The poor indicators published by China suggest that the second world economy is slowing more severe than expected and its leaders have only limited options to find a path of strong growth, said analysts. Some even think that the Middle Kingdom may be currently experiencing the beginning of one of the worst slowdown in the last twenty years.
“This is quite worrying, and it’s worse than before. It appears increasingly that we are witnessing a very generalized slowdown,” said Zhou Hao (周浩), an expert of the ANZ Bank in Shanghai.
This is also why the Chinese central bank announced Saturday a new lower bank reserve requirements to enable them to lend more.
The central bank had already lowered the reserve requirement in December and February. And most experts expect further monetary easing to support economic activity.
“We will certainly witness further declines of bank reserve ratio in the coming months, and there may be a rise in government spending,” said Zhou.

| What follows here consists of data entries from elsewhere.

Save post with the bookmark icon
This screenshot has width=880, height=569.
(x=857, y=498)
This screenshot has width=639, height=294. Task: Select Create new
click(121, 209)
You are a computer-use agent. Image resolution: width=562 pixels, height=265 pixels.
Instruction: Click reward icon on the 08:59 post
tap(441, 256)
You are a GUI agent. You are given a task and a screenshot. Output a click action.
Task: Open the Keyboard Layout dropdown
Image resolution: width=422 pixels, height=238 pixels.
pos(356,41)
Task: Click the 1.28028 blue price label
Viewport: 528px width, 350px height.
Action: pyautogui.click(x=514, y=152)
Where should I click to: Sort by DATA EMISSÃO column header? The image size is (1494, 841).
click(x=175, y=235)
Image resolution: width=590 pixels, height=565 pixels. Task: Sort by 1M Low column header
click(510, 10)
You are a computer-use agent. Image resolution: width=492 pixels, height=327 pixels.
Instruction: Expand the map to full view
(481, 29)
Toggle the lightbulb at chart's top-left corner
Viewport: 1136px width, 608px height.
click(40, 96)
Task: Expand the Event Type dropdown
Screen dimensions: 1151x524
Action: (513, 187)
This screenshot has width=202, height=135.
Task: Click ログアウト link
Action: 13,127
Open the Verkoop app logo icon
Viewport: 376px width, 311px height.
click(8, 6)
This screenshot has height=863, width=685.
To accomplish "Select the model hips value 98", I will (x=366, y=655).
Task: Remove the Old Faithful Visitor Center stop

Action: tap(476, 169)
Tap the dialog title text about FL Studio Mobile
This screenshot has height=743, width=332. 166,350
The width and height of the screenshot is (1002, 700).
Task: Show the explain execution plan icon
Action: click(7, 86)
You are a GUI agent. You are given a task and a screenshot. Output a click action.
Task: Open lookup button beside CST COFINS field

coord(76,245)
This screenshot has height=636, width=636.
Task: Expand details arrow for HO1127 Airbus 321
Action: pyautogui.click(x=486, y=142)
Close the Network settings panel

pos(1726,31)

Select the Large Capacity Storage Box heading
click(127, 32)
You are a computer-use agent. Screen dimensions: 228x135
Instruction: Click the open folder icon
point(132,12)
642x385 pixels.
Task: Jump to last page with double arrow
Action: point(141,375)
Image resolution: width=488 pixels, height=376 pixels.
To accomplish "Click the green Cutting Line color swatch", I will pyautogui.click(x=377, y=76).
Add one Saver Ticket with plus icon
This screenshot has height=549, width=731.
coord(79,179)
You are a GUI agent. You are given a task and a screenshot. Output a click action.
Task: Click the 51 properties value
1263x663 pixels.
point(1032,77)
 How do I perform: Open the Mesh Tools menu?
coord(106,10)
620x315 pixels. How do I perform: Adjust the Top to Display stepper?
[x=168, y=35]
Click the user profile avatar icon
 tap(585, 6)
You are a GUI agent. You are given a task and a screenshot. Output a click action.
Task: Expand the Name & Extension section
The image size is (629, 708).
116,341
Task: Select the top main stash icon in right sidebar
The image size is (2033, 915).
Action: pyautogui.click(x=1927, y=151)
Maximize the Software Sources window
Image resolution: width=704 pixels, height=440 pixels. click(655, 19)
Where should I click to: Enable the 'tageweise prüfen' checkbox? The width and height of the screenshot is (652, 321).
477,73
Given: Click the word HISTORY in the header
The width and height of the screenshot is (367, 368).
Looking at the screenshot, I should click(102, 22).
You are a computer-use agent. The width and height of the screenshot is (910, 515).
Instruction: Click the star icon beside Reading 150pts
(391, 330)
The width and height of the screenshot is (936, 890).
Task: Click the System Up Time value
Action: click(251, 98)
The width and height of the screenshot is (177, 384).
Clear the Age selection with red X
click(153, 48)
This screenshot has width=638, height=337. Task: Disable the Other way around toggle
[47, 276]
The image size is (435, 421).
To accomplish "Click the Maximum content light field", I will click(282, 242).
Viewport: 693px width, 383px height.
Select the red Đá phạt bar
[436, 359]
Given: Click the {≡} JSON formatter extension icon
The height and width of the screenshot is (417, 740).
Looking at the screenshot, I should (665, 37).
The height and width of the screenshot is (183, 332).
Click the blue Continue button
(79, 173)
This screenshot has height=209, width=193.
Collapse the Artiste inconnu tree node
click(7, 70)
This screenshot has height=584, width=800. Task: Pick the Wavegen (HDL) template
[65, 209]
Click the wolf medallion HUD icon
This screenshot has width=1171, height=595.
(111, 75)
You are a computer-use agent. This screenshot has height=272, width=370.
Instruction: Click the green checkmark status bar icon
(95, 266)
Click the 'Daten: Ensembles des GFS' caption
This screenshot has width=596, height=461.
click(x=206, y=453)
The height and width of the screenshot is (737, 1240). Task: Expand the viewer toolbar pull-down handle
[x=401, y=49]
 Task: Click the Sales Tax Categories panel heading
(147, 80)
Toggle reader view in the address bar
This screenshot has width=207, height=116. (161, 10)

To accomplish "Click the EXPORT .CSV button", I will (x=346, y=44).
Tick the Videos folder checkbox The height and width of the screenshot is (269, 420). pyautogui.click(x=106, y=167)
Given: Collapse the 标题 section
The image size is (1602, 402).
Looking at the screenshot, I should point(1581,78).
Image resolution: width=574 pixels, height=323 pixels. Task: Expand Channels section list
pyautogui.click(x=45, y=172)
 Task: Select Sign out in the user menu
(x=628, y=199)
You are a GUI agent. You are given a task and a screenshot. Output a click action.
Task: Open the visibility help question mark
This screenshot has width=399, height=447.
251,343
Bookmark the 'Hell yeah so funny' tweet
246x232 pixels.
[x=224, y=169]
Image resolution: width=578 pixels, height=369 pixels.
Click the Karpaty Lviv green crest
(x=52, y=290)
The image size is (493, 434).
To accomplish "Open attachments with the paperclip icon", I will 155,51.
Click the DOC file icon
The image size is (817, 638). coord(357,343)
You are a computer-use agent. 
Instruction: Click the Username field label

Industrial production in the workshop of the world has been increasing by only 9.3% in April, the lowest figure since May 2009. Foreign direct investment (FDI) in China fell for the sixth consecutive month in April, announced Tuesday the Department of Commerce. Investments from European Union have declined 27.9% year on year to $ 1.9 billion between January and April.
“The external environment has an increasingly negative impact on China, Japan and South Korea,” admitted Premier Wen Jiabao during the weekend when he met the leaders of the two Asian powers.
The Chinese government has lowered the growth target of gross domestic product (GDP) this year to 7.5%, against 8% in previous years, while the economy remains very strong investment-led.